BEGIN

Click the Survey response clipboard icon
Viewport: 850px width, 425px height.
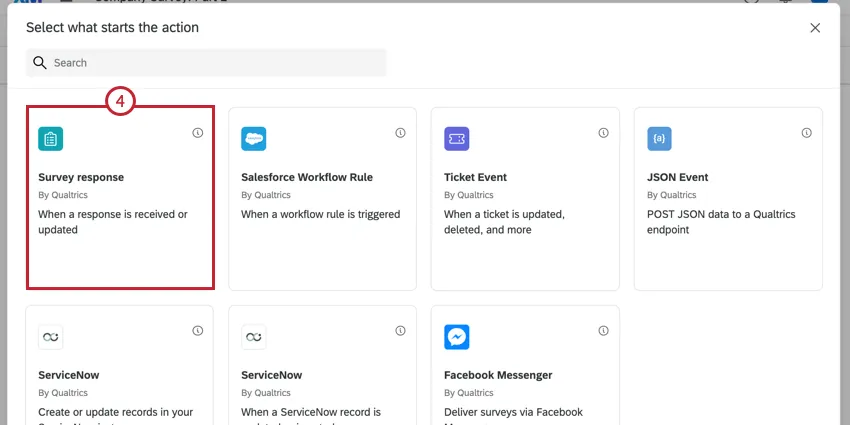click(x=51, y=139)
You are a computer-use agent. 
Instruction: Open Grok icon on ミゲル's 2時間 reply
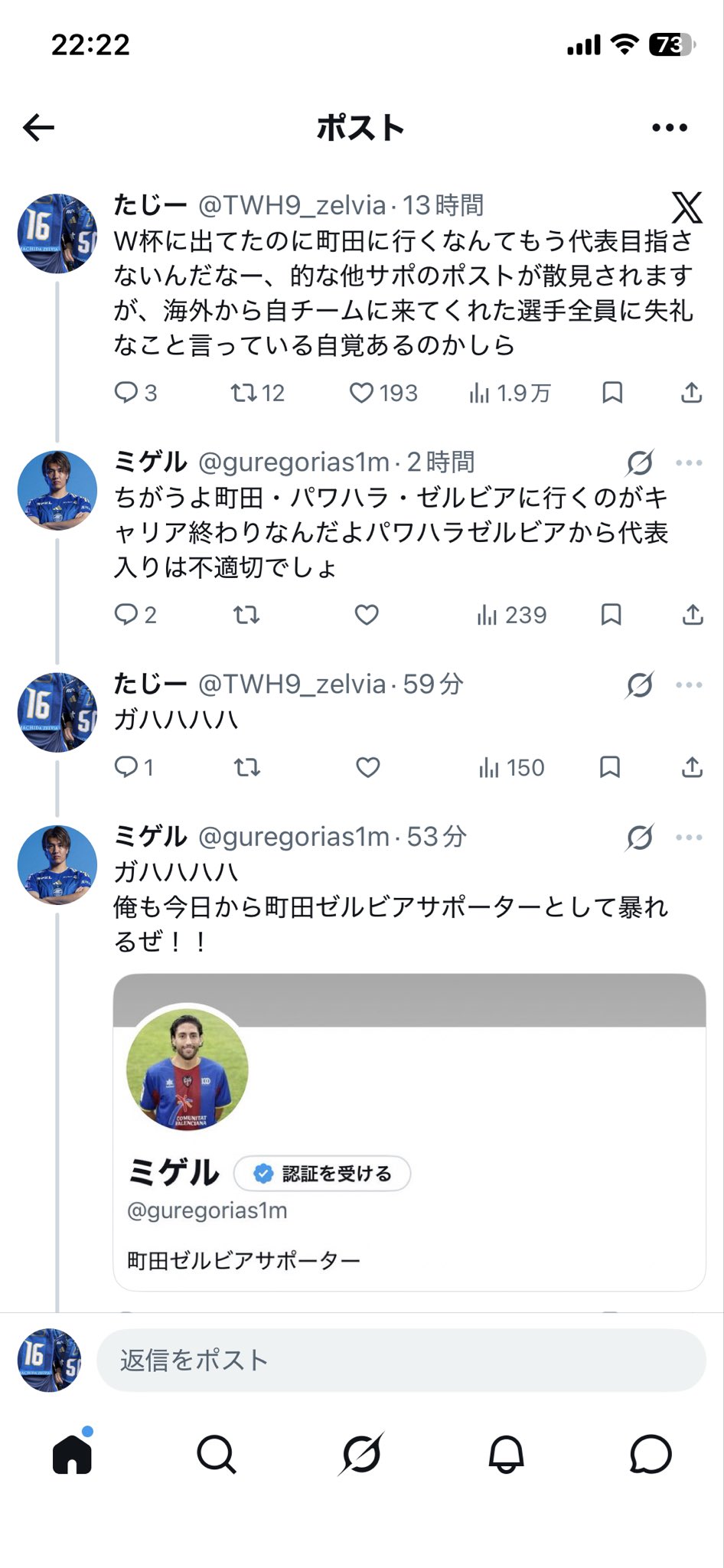coord(640,462)
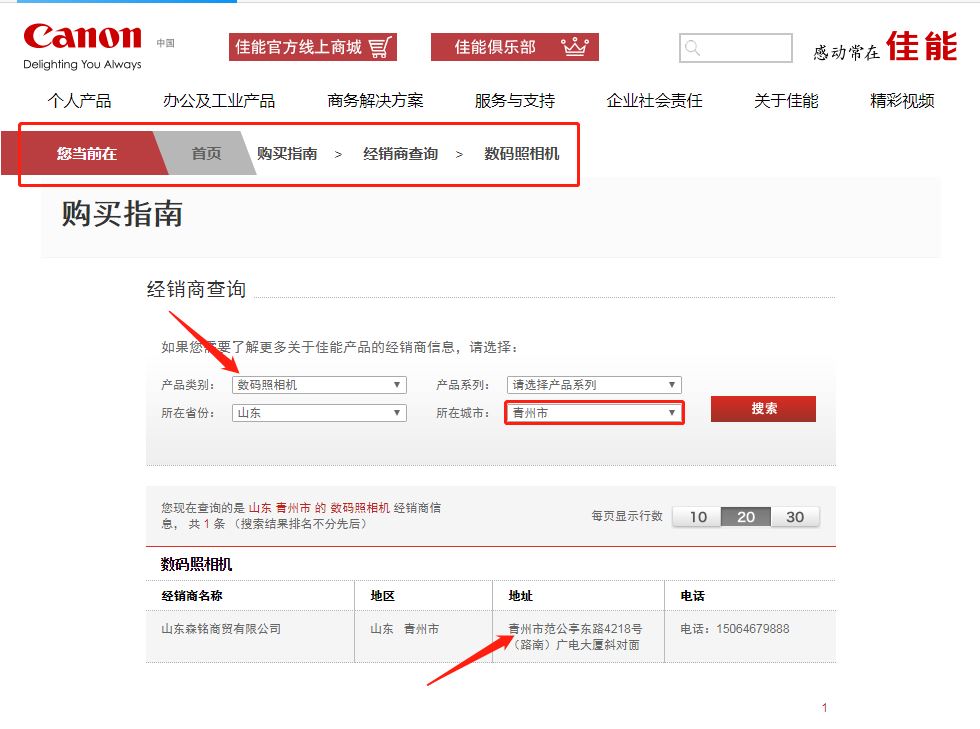Switch to 30 rows per page
Screen dimensions: 980x729
pos(795,517)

END

• **ABOUT THIS TASK**
Copy the line showing "Viewport: 850px width, 425px height." exactly, along with each line after it through the end of the material above. Pictures stay out.

• **TASK ANSWER**
Viewport: 850px width, 425px height.
click(x=51, y=139)
You are a computer-use agent. 
Instruction: Open Grok icon on ミゲル's 2時間 reply
coord(640,462)
Switch to 30 rows per page
Screen dimensions: 980x729
pos(795,517)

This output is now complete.